Setting foot in the AMNH is an experience that consistently takes your breath away. Housing more than 40 permanent exhibition halls, alongside rotating temporary galleries and the Hayden Planetarium, the museum now boasts the new Richard Gilder Center for Science, Education, and Innovation, opened in the spring of 2023. Navigating the four-block campus with its 10 buildings interconnected by 33 pathways, can momentarily disorient even the most seasoned visitors. It’s an intersection of science and society that leaves an indelible impression.
This month, the museum introduced a new program, the Beyond Elementary Explorations in Science (BEES), designed as a week-long experience for public middle-school students. BEES offers them the unique opportunity to utilize the entire AMNH campus as their classroom, immersing themselves in its wealth of resources. Gone are the days of rushing to cram every exhibit and gallery into a single day. BEES is part of the city’s Urban Advantage program, a partnership between NYC public schools and cultural/science institutions like the AMNH and the Brooklyn Botanical Gardens. Its curriculum integrates science, math, literacy, and social studies, delivering a hands-on immersive learning experience.
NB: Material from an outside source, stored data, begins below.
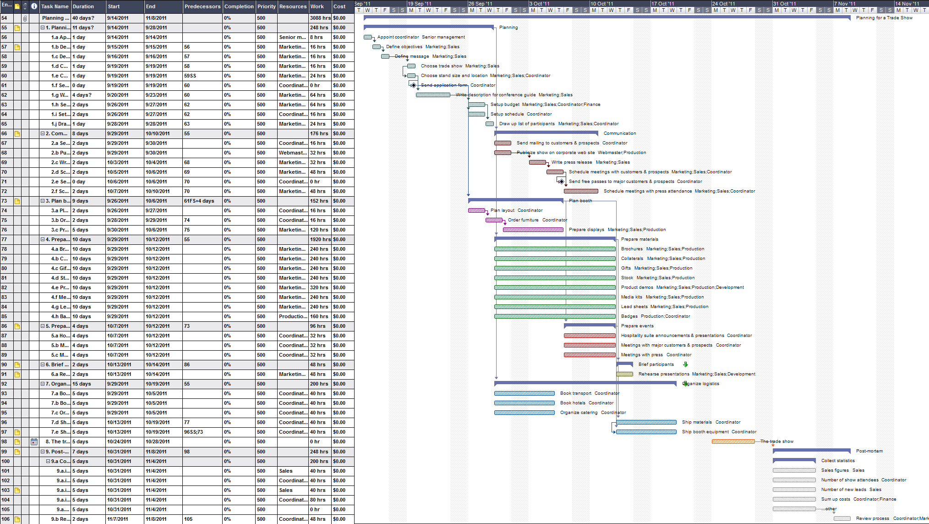The width and height of the screenshot is (929, 524).
Task: Select the 'Send application form' milestone diamond
Action: [414, 85]
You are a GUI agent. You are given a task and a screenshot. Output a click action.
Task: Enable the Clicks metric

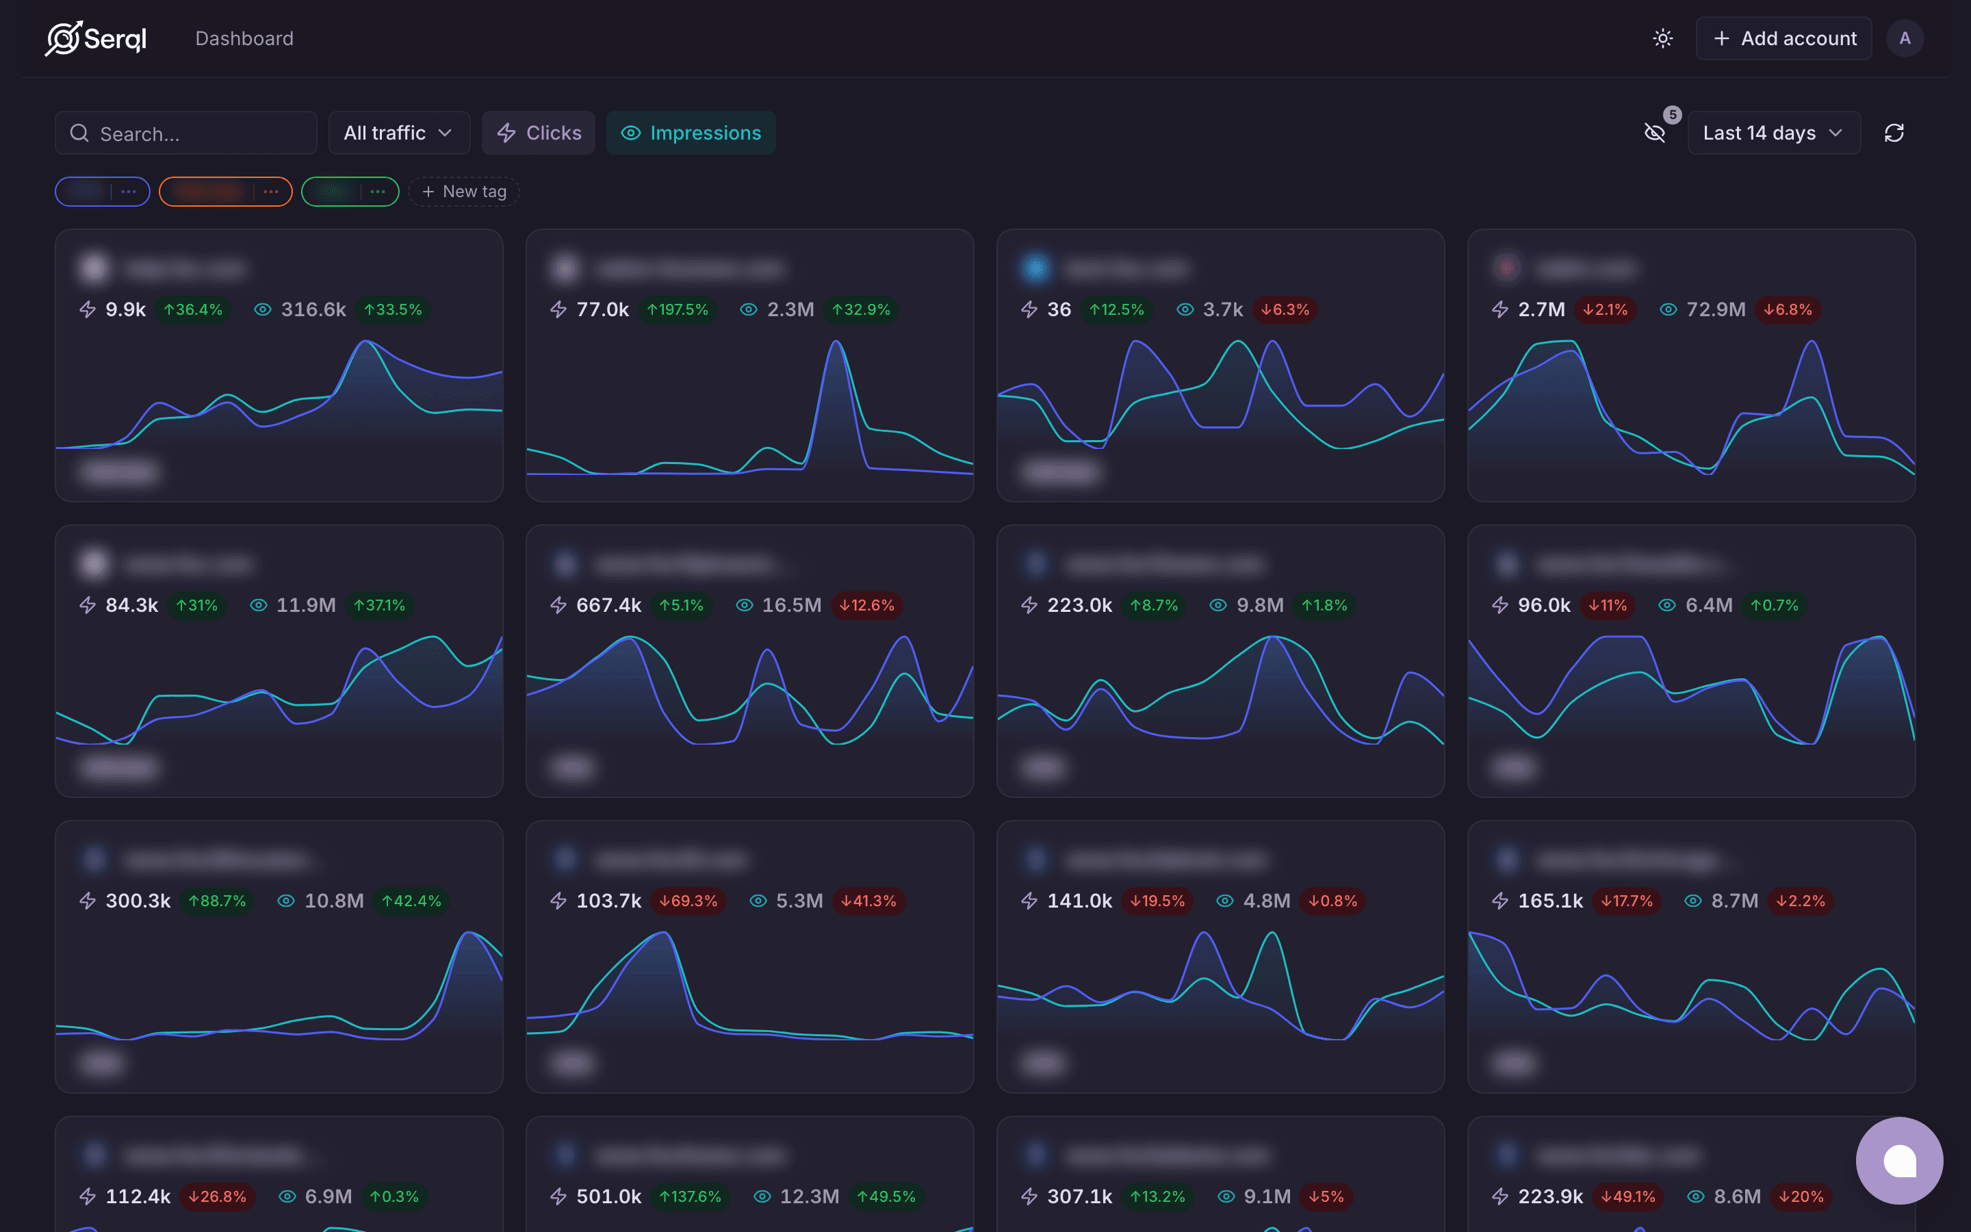538,132
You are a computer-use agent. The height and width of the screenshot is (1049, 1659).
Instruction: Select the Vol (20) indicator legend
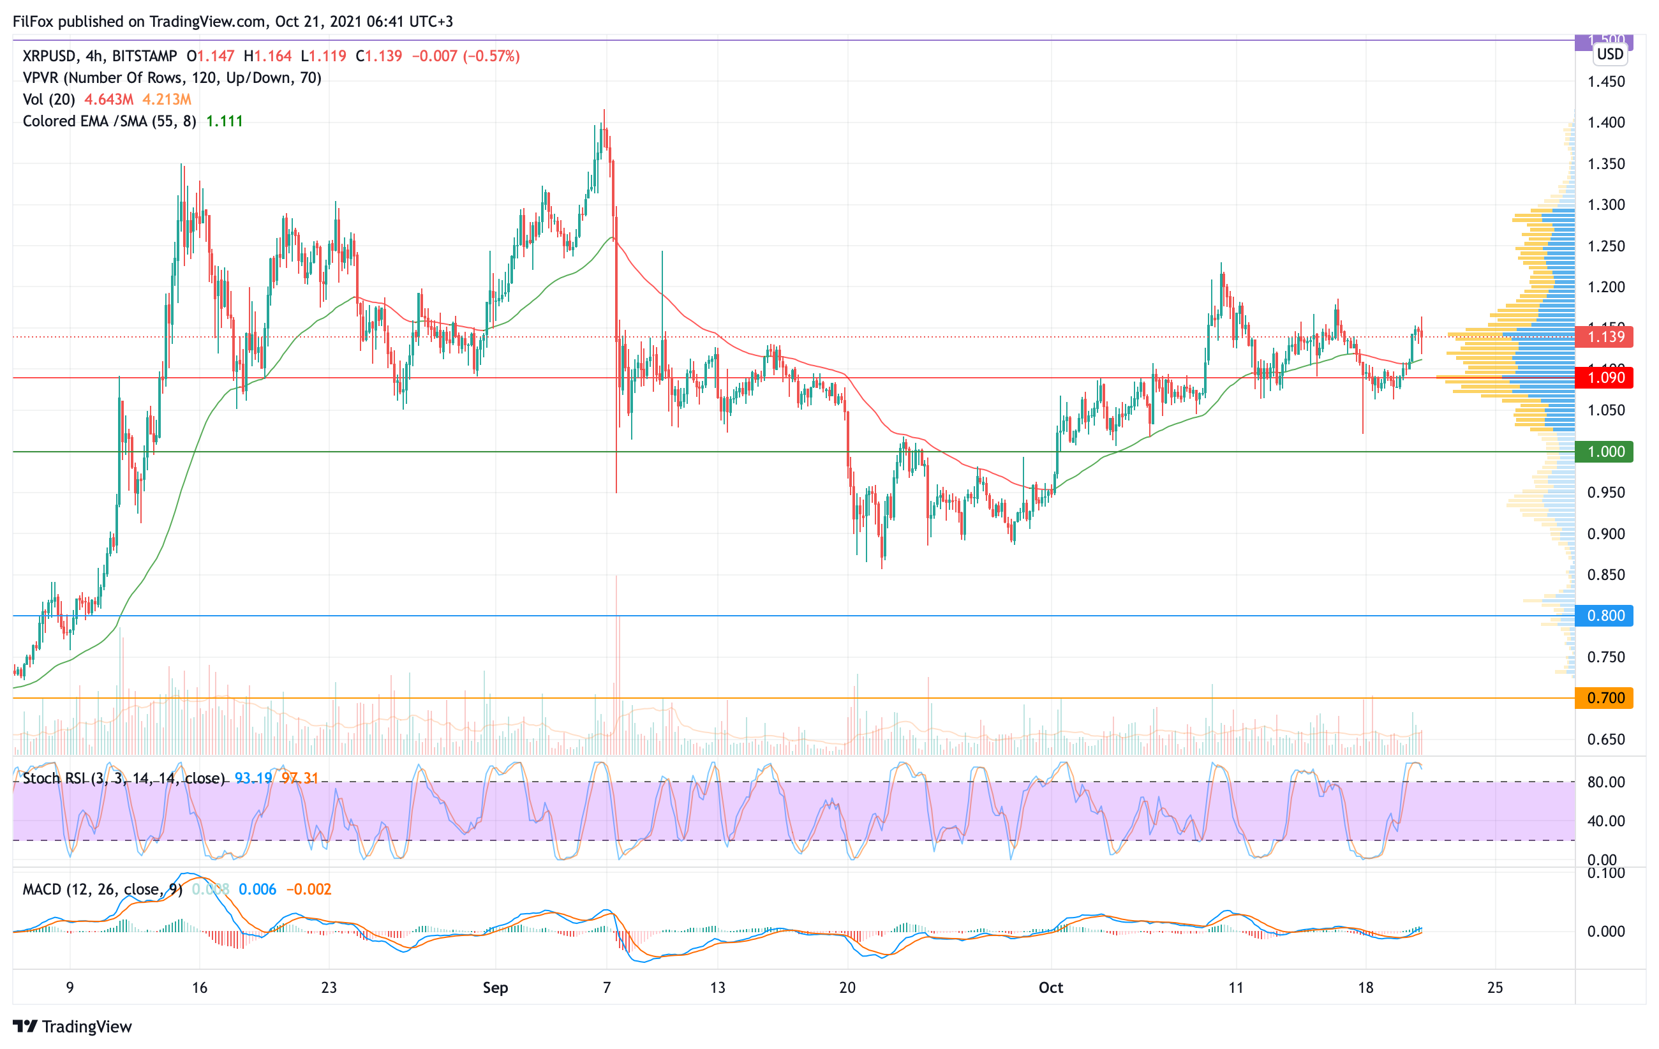pos(48,99)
Greyson Gonzalez sketches a dung beetle in his blue book, thorax and abdomen included. The 10-year-old from Bushwick, Brooklyn, is learning about the role insects play in ecosystems with his PS 376 fifth-grade class. Earlier he penciled a Madagascar hissing cockroach, which he named Jamal. It’s Greyson’s second day at the museum in the BEES program, and he couldn’t be having a better time. “I love everything about it,” he told WSR’s visiting reporter. “You get to express yourself and what you like.”
Alison Bamaca, also from PS 376, cherishes her favorite BEES experience — watching a butterfly emerge from chrysalises in the museum’s butterfly vivarium. “Its wings were wet, so beautiful,” she recalls before re-engaging in a pollination board game during lunch. Bamaca says she appreciates the fun activities and collaborative environment, connecting her with classmates she doesn’t usually interact with at school. Her aspiration? To become a teacher someday.
Teachers invest considerable hours working with AMNH staff before BEES trips take place, blending classroom concepts with museum experiences. Perla Vargas, a fifth-grade teacher at PS 376, has observed her students’ heightened engagement, crediting the museum’s dynamic activities and varied investigations for fostering this enthusiasm. No longer confined to desks for extended periods, students learn collaboratively while exploring diverse activities. “And then they’re learning from each other as well,” Vargas says.
Following lunch, BEES confronted a math problem linked to the abstract beehive’s width downstairs in the Gilder Center’s insectarium exhibit.
Back in the Gilder Center classroom, Greyson Gonzalez showcased his solution using a black magic marker borrowed from Jake, an AMNH educator. He effortlessly determined the beehive’s width to be 15 feet. Jake expressed immense pride in Greyson’s mathematical prowess and altruistic nature. “Oh, very proud,” Jake said. “And I know he’s very proud. He’s a mathematician. And he loves to help others.”
As the BEES were told to begin packing up their things, a communal sigh filled the room. Leaving the museum was a reluctant departure. Fortunately, they had three more days ahead.
Funded by the City Council and the mayor’s office, the Urban Advantage program offers participating teachers a selection of science equipment for their classrooms. Additionally, BEES students receive complimentary vouchers for future family visits, allowing them to guide their families on explorative museum tours.